From Genesis to Revelation, the Lord Jesus is the most important theme of Divine truth; almost every page bears some relationship to His person or work. The Bible is like a mine that will yield precious gems of truth concerning Christ – their value is beyond estimation and, like the stars of the sky, they are numberless. We can never know enough of Christ. The vastness of His person and work ought to be a stimulus for greater and deeper study of the Scriptures. To know Him more fully and in greater intimacy, we must observe Gods laws of interpretation. As we read the Bible, let us ask prayerfully and frequently, “Where is Christ?”

B. Distinguishing The Dispensations

In endeavoring to interpret Gods dealings with us, we must be careful to distinguish the various dispensations. It is impossible to understand the Bible correctly if we fail to do this. One of the Patristic Fathers is accredited with this saying, which constitutes one of the golden rules of interpretation: “Distinguish the ages and the Scriptures will harmonize.” An up-to-date version of this saying has been expressed as follows, “Distinguish the dispensations, and the difficulties will disappear.” In Gods dealings with mankind, His calendar is divided into ages, or dispensations.
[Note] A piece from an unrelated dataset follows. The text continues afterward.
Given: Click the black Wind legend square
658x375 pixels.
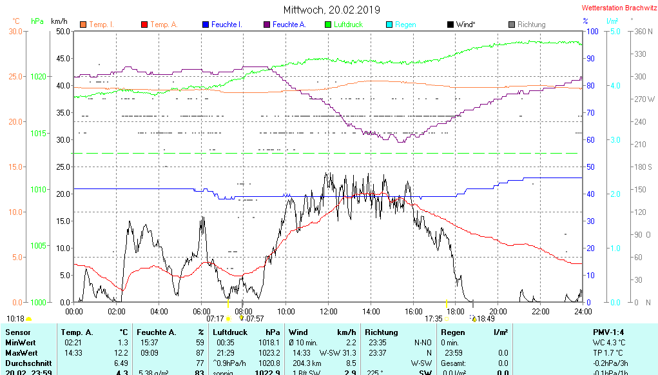Looking at the screenshot, I should point(450,25).
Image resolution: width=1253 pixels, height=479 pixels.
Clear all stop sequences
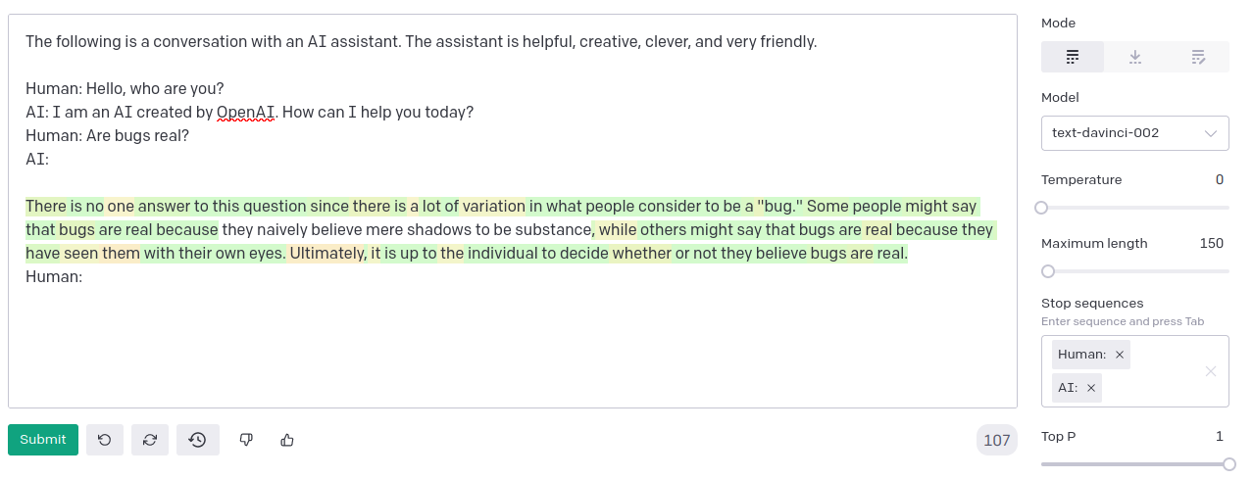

A dispensation has been defined as “a period of time during which man is tested in respect of obedience to some specific revelation of the will of God.” Just as a farmer treats his field differently in spring and autumn, so too God has dealt with men in different ways during particular epochs in history. Each scripture must, therefore, be interpreted in accordance with the particular dispensation to which it refers.

C. Discerning The Things That Differ

In Philippians 1:10, Pauls prayer for the saints at Philippi expresses this very truth – that they might “discern the things that differ” (marginal reading). This is very important and, if constantly kept in mind as we read, will be a real help to Bible study. For example, we must discern the difference between the Kingdom of God and the Church of God. As we read carefully, we will learn that there are things the Scriptures say about both subjects, and things about each separately. The means of entrance into the Kingdom and into the Church is the same – by regeneration. On the other hand, there are things which are peculiar to the Church which do not apply to the Kingdom. The Church is Gods dwelling place on earth, while the Kingdom is the sphere of Gods rule. The Kingdom is much wider in scope than the Church. It existed before the Church began, and will continue after the Church has been completed.

We must discern the differences in the various judgments of God. We read of Gods judgment of sin at Calvary and at the Great White Throne. We read of His judgment of believers, now on earth as sons, and later at the Judgment Seat of Christ as servants. We must differentiate between the two great resurrections – the resurrection of the just, and the resurrection of the unjust. We must discern the difference between the believers standing before God, and his state in the world; between his old nature and his new nature; between his privileges as a priest inside the veil, and as a stranger outside the camp. The challenge often lies in the fact that these differences are in close proximity within the same verse or paragraph. All this demands spiritual discernment and intelligence that can only be obtained through prayer and dependence upon the Holy Spirit.